Don Case Study – Professional Ethics

Don Case Study – Professional Ethics

Please consider Don’s case, and answer the questions below.

Don is a 55 yr. old male recently admitted into a hospital with a shortness of breath, fever and a dulled sense of taste. It is April 18, 2020. Tests have just confirmed that he is infected with the virus causing COVID-19. Medical staff are worried about Don.  He is overweight, he suffers from poorly controlled diabetes, and he has early heart disease.  Don feels that he recently turned a corner and started finally doing what his health care team had recommended for years by eating a restricted diet, and now this! COVID-19.  Don entered the hospital expressing frustration with the disease, wondering if he even belongs in the hospital.  He’s been a good patient otherwise as his condition worsened.

Don leans over on day to talk to a nurse and doctor on his medical team. “I’ve heard about this new medication “chloroquine”. Before I came to the hospital I read a few articles about how it’s saved many people who have the virus.  I want to try it.  Please.  I don’t trust my chances on the ventilator, and all this treatment is just an experiment to see what works against the virus anyway, right?  Other hospitals are offering it. Yeah, there’s skeptics, but me and my family are sold on chloroquine.  I should have the right to try it.  We’ve got to try whatever we can. “

Don’s family has been contacting his medical team, asking them, imploring them, to try what is really an old anti-malarial drug, hydroxychloroquine, to treat Don.  This drug is also used to treat Lupus and Rheumatoid Arthritis, autoimmune diseases. The medical staff realizes that they don’t have good data on this off-label, COVID-19 use of the drug. However, their hospital does have several doses of the drug due to optimism about the drug by their state’s Governor and first-hand testimony and promotion that it worked in the U.S.. In truth, Don is right: the medical team feels they are learning about how to treat COVID-19 as they go, along with the rest of the world. Still, the whole medical team agrees that it’s an unproven treatment, it could be harmful, and they are fairly sure it won’t help.  Most of the team believes, given this, that they should refuse Don’t request and not use the drug as part of his treatment.

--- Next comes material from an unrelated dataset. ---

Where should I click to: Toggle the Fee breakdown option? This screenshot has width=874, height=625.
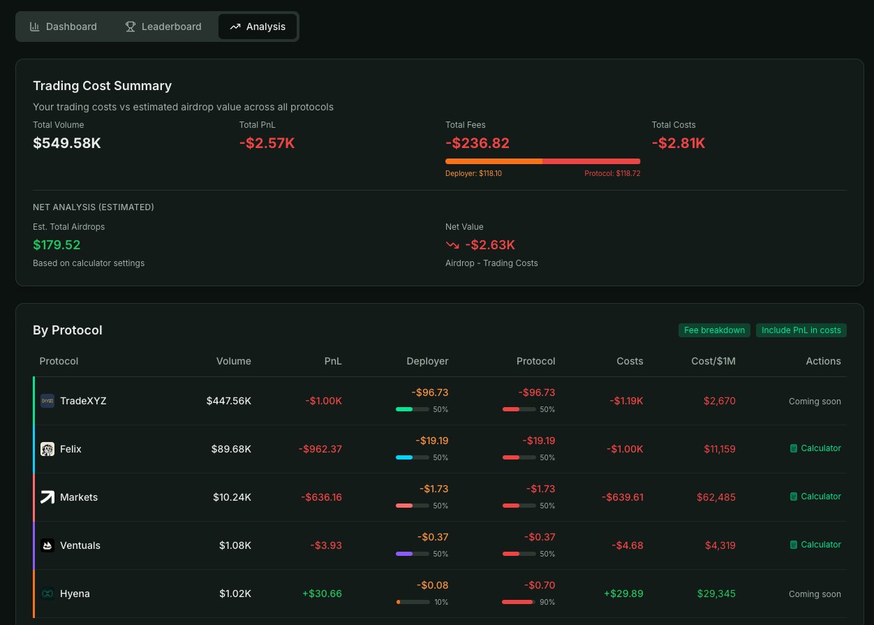click(x=714, y=330)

Given this case, please answer the following questions:

  1. Is it likely Atul Gawande, given his essay for class, would support Don’s medical team in telling Don that they will not treat him with the requested medication?  Why or why not?  Please refer to your text in answering this question.
  2. Reflecting on “professional ethics”, namely, the rights and duties that arise in being a medical professional, what are a couple of issues in professional ethics that would apply to this case and shed light on whether it is right for his team to refuse Don and his family’s request for the treatment? Please briefly explain the issues and tie them to the case.
  3. Do you believe Don’s medical team would be justified (ethically speaking) in refusing his request? Why or why not? Please support your view.  You  may briefly refer to points from the earlier sections (a & b), but go beyond what you’ve said there in explaining your view.